Friday, August 22, 2008

$500 Toilet Paper

How bad is inflation in Zimbabwe? Well, consider this. Toilet paper costs $417. No, not per roll. 417 Zimbabwean dollars is the value of a single two-ply sheet. A roll costs $145,750. The price of toilet paper, like everything else, soars daily, spawning jokes about an impending better use for $500 bill, now the smallest in circulation.

This is no laughing matter. Toilet paper, bread and even the morning cup of tea have become luxuries. All are casualties of the hyperinflation that is roaring toward 11 million percent in June, a rate usually seen only in war zones. It has been tormented this entire decade by both deep recession and high inflation, but in recent months all hell breaks loose. Its inflation is the world's highest and has been for some time.

If you need something and have cash, you buy it. If you have cash you spend it today, because tomorrow it's going to be worth 5% less. Those with spare cash put it not in banks, which pay a paltry 4 to 10% annual interest, but in investments like bags of corn meal and sugar!
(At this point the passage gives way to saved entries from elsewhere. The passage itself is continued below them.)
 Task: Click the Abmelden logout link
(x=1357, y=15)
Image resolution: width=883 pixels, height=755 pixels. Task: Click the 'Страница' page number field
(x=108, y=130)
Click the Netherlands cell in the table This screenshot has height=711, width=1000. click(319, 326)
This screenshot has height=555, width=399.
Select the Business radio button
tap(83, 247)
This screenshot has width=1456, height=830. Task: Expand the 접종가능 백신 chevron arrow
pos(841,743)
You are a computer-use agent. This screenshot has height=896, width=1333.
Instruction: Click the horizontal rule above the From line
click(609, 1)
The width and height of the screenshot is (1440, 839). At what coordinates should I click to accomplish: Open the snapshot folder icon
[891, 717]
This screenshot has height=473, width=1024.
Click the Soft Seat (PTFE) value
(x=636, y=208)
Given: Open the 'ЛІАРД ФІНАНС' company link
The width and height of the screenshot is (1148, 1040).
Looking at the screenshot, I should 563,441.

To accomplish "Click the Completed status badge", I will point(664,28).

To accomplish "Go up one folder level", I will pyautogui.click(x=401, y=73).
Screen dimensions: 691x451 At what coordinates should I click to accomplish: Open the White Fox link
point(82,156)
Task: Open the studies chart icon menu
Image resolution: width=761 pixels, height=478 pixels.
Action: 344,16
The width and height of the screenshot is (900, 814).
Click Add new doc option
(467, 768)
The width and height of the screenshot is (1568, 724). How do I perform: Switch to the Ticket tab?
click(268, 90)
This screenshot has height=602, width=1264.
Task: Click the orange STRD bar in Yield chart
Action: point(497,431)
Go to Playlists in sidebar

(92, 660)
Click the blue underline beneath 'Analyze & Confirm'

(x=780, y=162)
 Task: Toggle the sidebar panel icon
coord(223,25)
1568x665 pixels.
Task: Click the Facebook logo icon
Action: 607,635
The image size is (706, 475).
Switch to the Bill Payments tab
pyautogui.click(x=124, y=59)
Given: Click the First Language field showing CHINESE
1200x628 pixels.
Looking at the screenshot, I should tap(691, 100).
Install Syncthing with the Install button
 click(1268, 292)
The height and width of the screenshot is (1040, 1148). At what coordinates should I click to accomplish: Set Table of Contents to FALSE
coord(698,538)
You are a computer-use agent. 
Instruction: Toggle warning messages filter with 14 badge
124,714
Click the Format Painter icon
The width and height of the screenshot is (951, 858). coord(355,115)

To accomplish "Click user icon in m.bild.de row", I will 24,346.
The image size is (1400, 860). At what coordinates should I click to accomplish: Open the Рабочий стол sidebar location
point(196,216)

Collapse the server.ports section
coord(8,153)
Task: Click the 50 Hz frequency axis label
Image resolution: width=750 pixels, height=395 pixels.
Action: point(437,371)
Public-school fees and other ever-rising government surcharges have begun to exceed the monthly incomes of many urban families lucky enough to find work. The unemployed is officially 70% of 4.2 million workers, but widely placed at 80% when idle farmers are included.

The purity of drinking water, siphoned from a lake downstream of its sewer outfall, has been unreliable for months. The city suffers rolling electrical blackouts. Mounds of uncollected garbage pile up on the streets of the slums.
The government has printed trillions of new Zimbabwean dollars to keep ministries functioning and to shield the salaries of public servants. This only worsens inflation, for printing too many worthless dollars is in part what got Zimbabwe into this mess to begin with.

What is your thought on the above? Definitely it’s a living hell! Let this be a good lesson to our leaders and keep our fingers cross that it’s not the path that we are heading to!